Redoutant que les troupes du Vietminh n’attaquent le camp de Na San avant qu’il ne soit prêt à se défendre, le général Salan confie une manœuvre de diversion au colonel Dodelier. Lancée le 28 octobre 1952, l’opération Lorraine a pour objectif de distraire une partie des forces ennemies et de s’emparer de plusieurs dépôts d’armes. Ralentis par la pluie et la boue, les hommes mobilisés – trois groupes mobiles et un groupe aéroporté – progressent jusqu’au Fleuve rouge, qu’avaient franchi les troupes du Vietminh. L’opération, qui se termine le 14 novembre, est un succès : le camp de Na San a eu le temps de terminer de construire ses fortifications tandis que de nombreuses armes et munitions ont été confisquées à l’Armée populaire vietnamienne.
Le camp retranché de na San est fin prêt lorsque le Vietminh lance une attaque d’envergure, le 23 novembre. L’ennemi parvient à prendre quelques points d’appui. Il en sera délogé quelques heures plus tard grâce au feu des troupes françaises et à la défense en hérisson du camp. Les différents assauts lancés par les troupes communistes sont repoussés par l’armée française. La bataille est rude, les blessés nombreux, mais le camp retranché tient bon. Pensant pouvoir venir à bout de son adversaire, le Vietminh tente en vain une dernière attaque dans la nuit du 1er au 2 décembre avant de se replier.

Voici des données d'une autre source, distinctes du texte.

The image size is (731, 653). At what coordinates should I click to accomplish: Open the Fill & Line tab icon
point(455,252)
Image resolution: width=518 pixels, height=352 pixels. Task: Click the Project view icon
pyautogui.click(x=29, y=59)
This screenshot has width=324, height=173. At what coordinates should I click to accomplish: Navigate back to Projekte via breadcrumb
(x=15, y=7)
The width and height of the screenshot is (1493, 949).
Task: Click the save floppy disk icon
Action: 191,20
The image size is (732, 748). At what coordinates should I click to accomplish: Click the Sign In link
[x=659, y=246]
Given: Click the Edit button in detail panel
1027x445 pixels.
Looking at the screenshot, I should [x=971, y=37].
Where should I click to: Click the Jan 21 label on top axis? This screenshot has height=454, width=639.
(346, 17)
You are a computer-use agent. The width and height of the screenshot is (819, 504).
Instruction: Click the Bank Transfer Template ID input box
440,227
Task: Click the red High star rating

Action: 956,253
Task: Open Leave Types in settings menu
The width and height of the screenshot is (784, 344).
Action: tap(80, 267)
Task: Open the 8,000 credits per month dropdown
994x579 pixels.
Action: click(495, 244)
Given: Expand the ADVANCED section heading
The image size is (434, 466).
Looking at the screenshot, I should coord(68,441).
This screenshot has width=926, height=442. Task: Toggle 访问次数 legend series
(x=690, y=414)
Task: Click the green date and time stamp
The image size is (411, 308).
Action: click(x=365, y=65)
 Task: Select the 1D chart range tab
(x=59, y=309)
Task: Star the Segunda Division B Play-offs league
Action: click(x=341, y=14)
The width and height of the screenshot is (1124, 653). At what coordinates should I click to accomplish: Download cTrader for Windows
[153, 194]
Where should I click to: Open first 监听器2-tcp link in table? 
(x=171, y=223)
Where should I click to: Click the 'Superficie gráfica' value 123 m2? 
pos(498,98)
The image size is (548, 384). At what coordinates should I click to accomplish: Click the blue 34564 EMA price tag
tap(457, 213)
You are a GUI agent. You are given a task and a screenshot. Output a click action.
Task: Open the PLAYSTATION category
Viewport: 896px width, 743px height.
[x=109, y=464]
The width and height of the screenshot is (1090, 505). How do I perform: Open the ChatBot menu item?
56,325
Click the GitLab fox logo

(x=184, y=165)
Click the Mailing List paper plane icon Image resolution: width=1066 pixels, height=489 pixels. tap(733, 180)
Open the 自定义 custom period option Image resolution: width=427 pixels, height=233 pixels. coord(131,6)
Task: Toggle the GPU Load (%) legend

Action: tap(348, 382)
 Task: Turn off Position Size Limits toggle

La victoire est totale pour les Français qui ont réussi à résister aux offensives ennemies depuis un camp retranché construit en un temps record. Les pertes de l’Union française ne sont pas négligeables – 500 tués et blessés –, mais elles sont bien inférieures à celles de l’armée du Vietminh qui recense 3 000 tués et blessés. Le Vietminh n’a pas pu rivaliser avec la puissance militaire française, habituée aux affrontements frontaux classiques. Mais l’Armée populaire vietnamienne, qui n’a pas dit son dernier mot, tire les enseignements de sa défaite. Appuyée par une importante artillerie et une défense anti-aérienne pour la suite de la guerre, elle sera beaucoup plus redoutable à Diên Biên Phu et aura raison des troupes françaises. Pour de bon cette fois-ci.